Determining Standard of Care
Malpractice, or negligence, is a breach of a duty that causes harm to the patient, according to Dr. Avram.
“The duty that is required is a reasonable duty of care. …and you have expert witnesses that determine what the standard of care is for a given procedure,” he says.
The plaintiff and defense would have expert testimony in a trial. Other sources for establishing standard of care might be in medical textbooks, in the literature or according to medical society-established guidelines.
“So, there isn’t one-stop-shopping for determining what the appropriate treatment is,” Dr. Avram says. “It depends on the circumstances and the care being provided to that patient. …the law uses the term ‘reasonable,’ and reasonable is not a very specific term. It’s something that requires discussion.”
It’s the physician’s duty, before providing any treatment — whether it’s medical, cosmetic, oral or topical — to explain all the risks and benefits of that treatment.

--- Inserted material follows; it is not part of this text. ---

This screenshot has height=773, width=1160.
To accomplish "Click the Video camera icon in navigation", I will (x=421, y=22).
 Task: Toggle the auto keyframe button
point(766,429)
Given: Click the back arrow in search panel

The best evidence that the physician has fulfilled that duty is with a patient-signed consent.
“If the physician has a consent to perform the procedure, the physician still has the duty to do it in a non-negligent manner,” Dr. Avram says. “The consent form is not going to protect you from the lawsuit. The consent form is just saying that the patient understands the risks and benefits of the procedure, as they were explained by the physician. And the patient sees, on the consent form, what those risks and benefits are.”

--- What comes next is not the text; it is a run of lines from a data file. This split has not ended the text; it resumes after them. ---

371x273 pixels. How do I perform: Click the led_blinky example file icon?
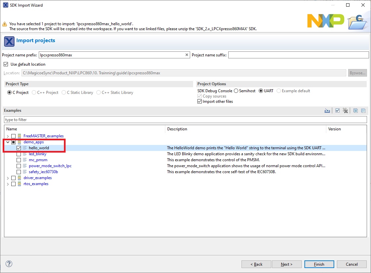[x=25, y=154]
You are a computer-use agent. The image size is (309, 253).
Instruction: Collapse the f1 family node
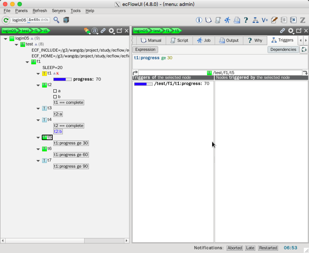click(28, 62)
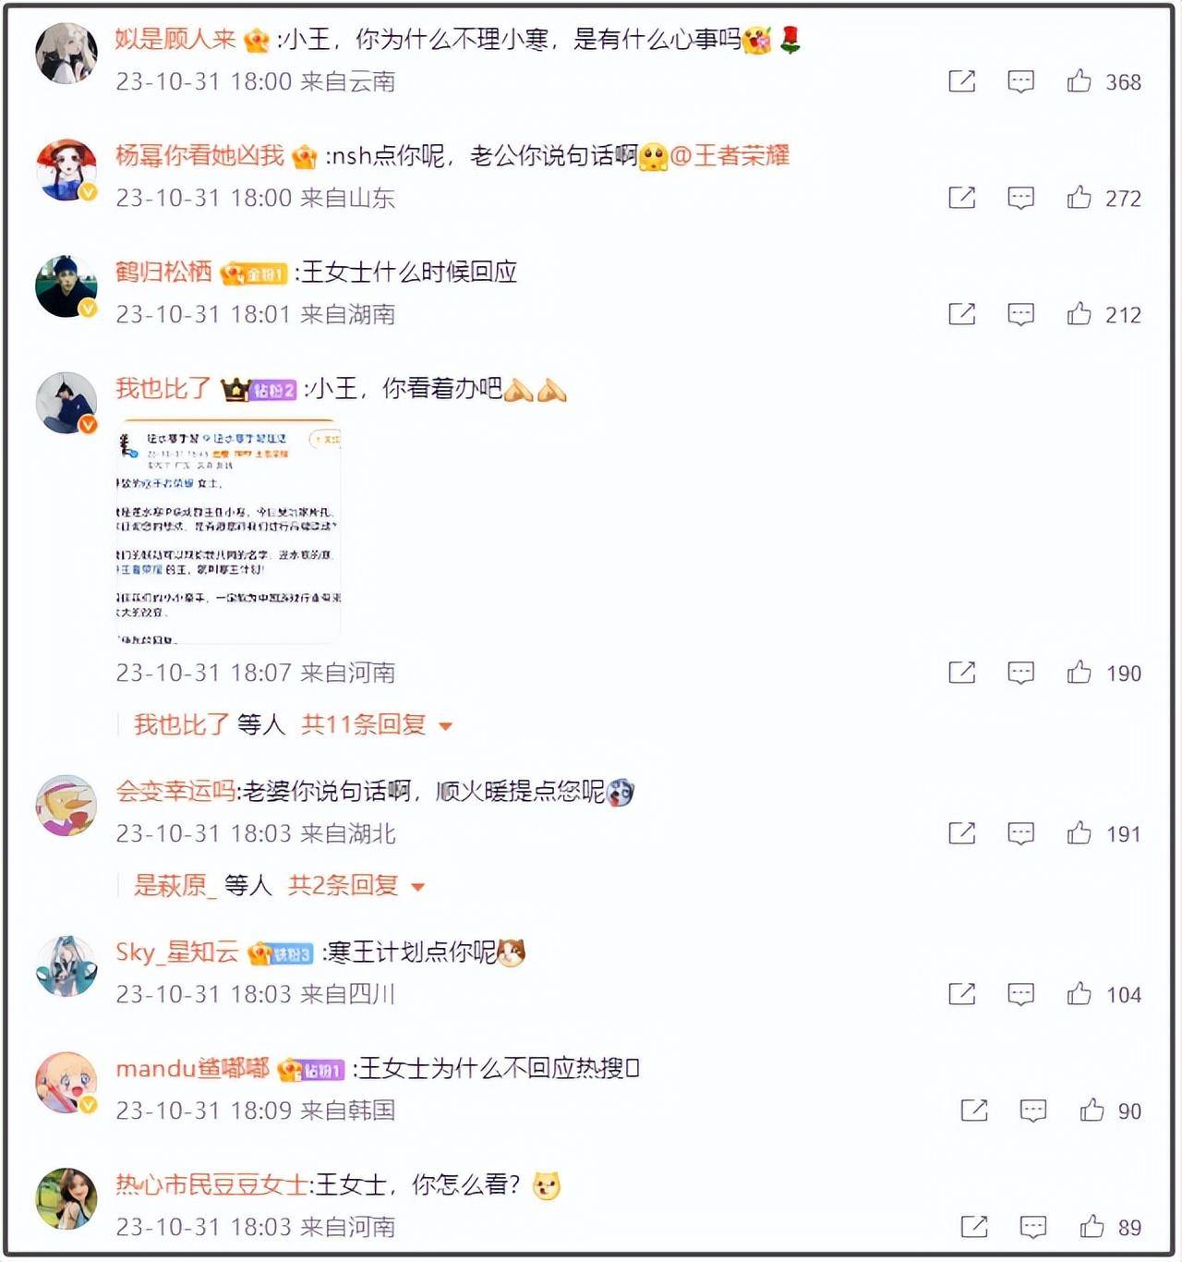The height and width of the screenshot is (1262, 1182).
Task: Share Sky_星知云's comment
Action: pos(961,994)
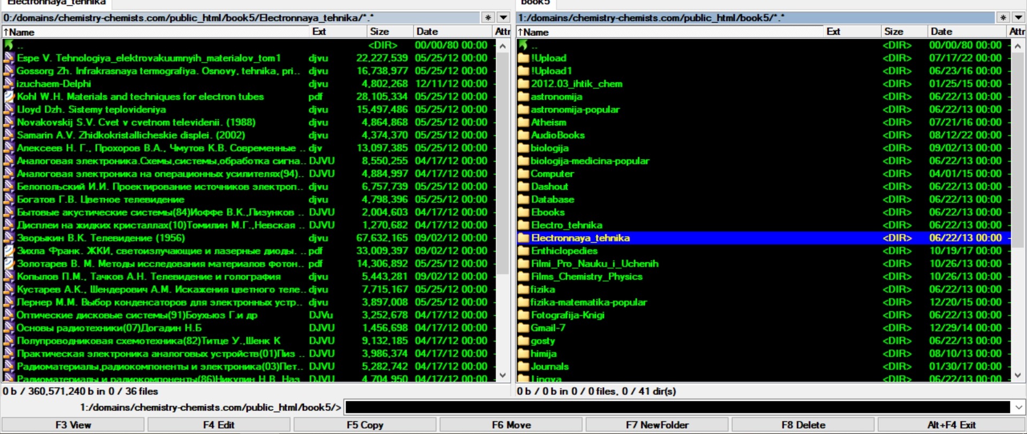Click the pdf icon next to Kohl W.H.
The width and height of the screenshot is (1027, 434).
point(9,96)

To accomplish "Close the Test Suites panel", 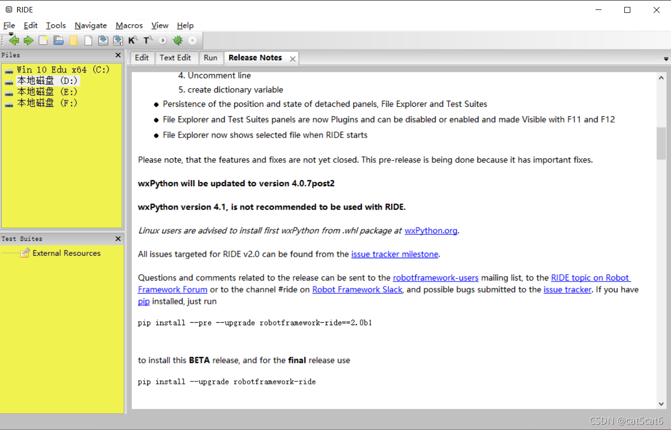I will click(x=118, y=238).
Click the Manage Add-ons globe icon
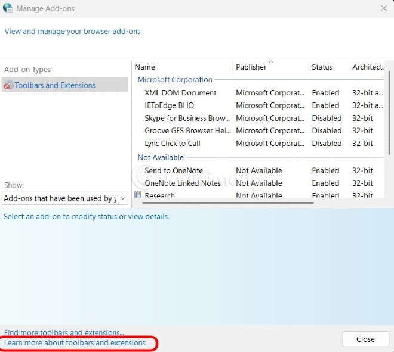The width and height of the screenshot is (394, 352). (x=8, y=8)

Cosmetic physicians should not have patient consent forms that read like mortgage or lease agreements. Rather, the writing should be plain and simple, easy to understand and feature the risks and benefits of a given treatment in big, bold type, according to Dr. Avram.
Physicians still have a duty to also verbally explain a treatment.

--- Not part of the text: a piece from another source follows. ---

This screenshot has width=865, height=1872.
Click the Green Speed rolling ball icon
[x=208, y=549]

At that point, if patients who sign the forms claim they didn’t understand what they were signing, the burden of proof is on them to prove it, according to Dr. Avram.
Indicators of Lawsuit Risk
Physicians who take the steps needed to avoid adverse side effects will decrease potential liability, according to Dr. Avram.
One of the best ways to avoid bad outcomes and potential lawsuits from laser procedures, for example, is to perform the procedures correctly, by watching for endpoints, according to Dr. Avram.
“In other words, when you do certain treatments, there are endpoints that are associated with safe treatment, and there are endpoints that are associated with unsafe treatment,” he says.
When treating vascular lesions with vascular lasers, including pulsed dye lasers, the treatment endpoints should be vessel clearance and transient purpura (including purpura that lasts for several days). But if there’s whitening or graying while using a vascular laser to treat broken blood vessels or rosacea, that’s an indication that the treatment is too strong, Dr. Avram says.
During laser hair removal, appropriate endpoints include perifollicular erythema and edema.
“If you see tissue contraction or changes in the epidermis, that’s an indication that the treatment is not being performed in a safe manner,” he says. “Finally, for tattoos or pigmented lesions, you’d want to see whitening of the epidermis, which is a safe and effective endpoint. Splatter or removal of the entire epidermis with the treatment would be considered an unsafe clinical endpoint.”
The duration of the adverse side effects is also an important indicator of lawsuit risk.
“If something is temporary, there doesn’t tend to be legal consequences; rather, it just goes away with time and hand holding. But as the complication becomes more long-lasting or permanent, the odds that some liability will be attached to it will be greater, because there will be more harm suffered by the patient,” Dr. Avram says.